The Rose: After kick-starting her movie career like a true Brit with a role in costume drama Pride & Prejudice , Mulligan’s been touted as Britain’s next breakout star – not least because of her Oscar-nominated role in An Education . Next on the cards is finance follow-up Wall Street: Money Never Sleeps .
The Awesome: Look no further than An Education , Mulligan’s breakout performance and one that had her tipped for awards glory. In the end she settled for a Bafta, missing out on the Golden Globe and Oscar – but you've got to start somewhere, eh love?
American Equivalent: Appearances aside, Mulligan's competition for this year's Best Actress Oscar - Gabourey Sidibe - has a similar story. Both young ladies made it big with their first lead roles, both were nominated for that all important baldie. The battle lines have been drawn - you'll get her next time, Mulls.
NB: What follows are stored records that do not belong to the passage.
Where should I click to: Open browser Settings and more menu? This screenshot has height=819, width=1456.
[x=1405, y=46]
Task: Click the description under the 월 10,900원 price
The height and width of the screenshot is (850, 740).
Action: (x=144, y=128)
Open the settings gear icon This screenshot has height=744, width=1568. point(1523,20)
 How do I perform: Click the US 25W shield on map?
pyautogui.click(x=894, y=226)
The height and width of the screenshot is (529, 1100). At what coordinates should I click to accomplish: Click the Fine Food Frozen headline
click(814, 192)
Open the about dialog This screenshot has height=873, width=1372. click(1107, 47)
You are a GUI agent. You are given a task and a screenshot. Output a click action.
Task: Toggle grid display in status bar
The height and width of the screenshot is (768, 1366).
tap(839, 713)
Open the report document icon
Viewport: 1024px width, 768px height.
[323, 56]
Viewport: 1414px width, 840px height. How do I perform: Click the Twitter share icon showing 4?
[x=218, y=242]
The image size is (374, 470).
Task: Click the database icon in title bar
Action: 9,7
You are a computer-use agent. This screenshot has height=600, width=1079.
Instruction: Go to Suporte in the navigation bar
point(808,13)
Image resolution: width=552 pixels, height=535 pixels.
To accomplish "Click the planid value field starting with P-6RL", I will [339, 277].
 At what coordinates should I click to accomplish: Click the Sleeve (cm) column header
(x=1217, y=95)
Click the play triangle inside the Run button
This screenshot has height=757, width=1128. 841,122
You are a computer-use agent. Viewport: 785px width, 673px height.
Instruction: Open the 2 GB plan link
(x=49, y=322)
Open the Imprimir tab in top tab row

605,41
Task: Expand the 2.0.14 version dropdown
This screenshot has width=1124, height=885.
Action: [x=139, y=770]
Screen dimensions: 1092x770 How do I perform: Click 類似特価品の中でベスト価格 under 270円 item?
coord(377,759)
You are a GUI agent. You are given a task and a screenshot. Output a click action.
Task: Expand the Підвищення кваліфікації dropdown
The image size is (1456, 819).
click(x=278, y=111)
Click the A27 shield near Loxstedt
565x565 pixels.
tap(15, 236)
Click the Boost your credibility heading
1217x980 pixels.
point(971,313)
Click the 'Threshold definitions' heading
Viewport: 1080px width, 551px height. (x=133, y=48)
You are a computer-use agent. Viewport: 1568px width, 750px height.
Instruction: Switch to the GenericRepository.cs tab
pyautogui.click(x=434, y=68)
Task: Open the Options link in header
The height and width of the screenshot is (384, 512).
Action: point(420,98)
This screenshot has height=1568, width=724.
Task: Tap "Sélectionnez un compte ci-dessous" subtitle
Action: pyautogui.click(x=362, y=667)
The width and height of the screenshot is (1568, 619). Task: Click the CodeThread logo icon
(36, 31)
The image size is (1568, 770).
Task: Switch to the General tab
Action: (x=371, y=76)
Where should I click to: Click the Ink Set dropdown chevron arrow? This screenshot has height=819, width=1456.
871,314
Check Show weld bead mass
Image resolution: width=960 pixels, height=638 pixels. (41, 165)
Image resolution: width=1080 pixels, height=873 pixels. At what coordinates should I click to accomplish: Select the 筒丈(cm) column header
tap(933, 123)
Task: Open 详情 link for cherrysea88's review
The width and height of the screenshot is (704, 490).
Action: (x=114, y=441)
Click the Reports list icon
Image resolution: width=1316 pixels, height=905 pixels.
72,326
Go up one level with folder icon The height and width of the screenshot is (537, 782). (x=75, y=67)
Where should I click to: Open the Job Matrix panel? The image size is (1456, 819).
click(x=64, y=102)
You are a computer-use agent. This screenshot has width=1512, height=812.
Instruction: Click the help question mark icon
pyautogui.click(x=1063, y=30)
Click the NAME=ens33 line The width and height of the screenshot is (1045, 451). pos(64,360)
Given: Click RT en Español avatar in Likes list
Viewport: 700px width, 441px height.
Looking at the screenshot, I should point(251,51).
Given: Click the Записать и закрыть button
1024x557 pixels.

The Rose: Another theatre-qualified actress, Mirren is of the same mould as Judi Dench – beloved by millions and all the more so because she never quite takes herself with the seriousness you’d expect.
The Awesome: Mirren’s taken the duffs with the delectable, eclipsing the former with dazzling turns in The Madness Of King George, The Last Station and – most remarkably, if only because of her staggeringly authentic transformation – in The Queen .
American Equivalent: Meryl Streep is certainly growing old just as gracefully as Mirren, and both handle their dramatic roles with the ease of the seasoned professionals that they are.
The Rose: Stick-thin and pouty as Angelina Jolie on a bad day, Knightley first caught our attention as a gangly football-lover in Bend It Like Beckham before buckling Johnny Depp’s swash (er, or something) in the Pirates Of The Caribbean series.
The Awesome: Naysayers were well and truly silenced when Knightley ignited Atonement with a career-best performance. It’s a show she’s yet to match, though something tells us that the upcoming Never Let Me Go could be the one to do it.
American Equivalent: Winona Ryder may be more of an unpredictable wild child, but she’s Knightley’s kindred movie spirit – both have sported pixie cuts and taken risks with unusual projects, despite success in more mainstream affairs.